**Exercise brief**. In the discussion of layoffs below, list every change named in the sentence beginning "In particular projects can get canceled".

**Text for analysis**.
Will top talent get sacked at Pixar? I have no idea, but as a 50 year old tech worker I've seen a number of layoffs first-hand and have heard anecdotal reports of dozens more that lead me to the conclusion that being among the "top talent" does not make you immune when it comes to large belt-tightening layoffs.


You mistakenly assume those making the lists of employees to be fired actually know, or care, about quality of said employees.


What’s the argument here? Why would talent leave?


Layoffs often indicate lack of growth - might be harder to grow professionally, or get promoted.

Also saving money on hiring often means saving money in general and elsewhere too, worsening quality of life.

In particular projects can get canceled, priorities shifted, grind increased, privileges revoked, remote work banned, etc.

People who have the option to leave might do just that.

**Information shown**.
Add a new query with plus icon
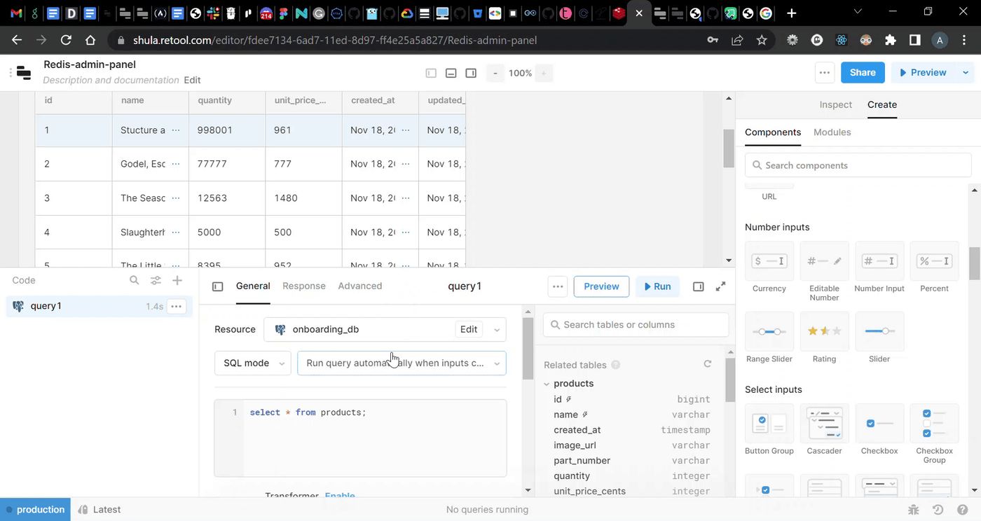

**Task solution**.
- projects can get canceled
- priorities shifted
- grind increased
- privileges revoked
- remote work banned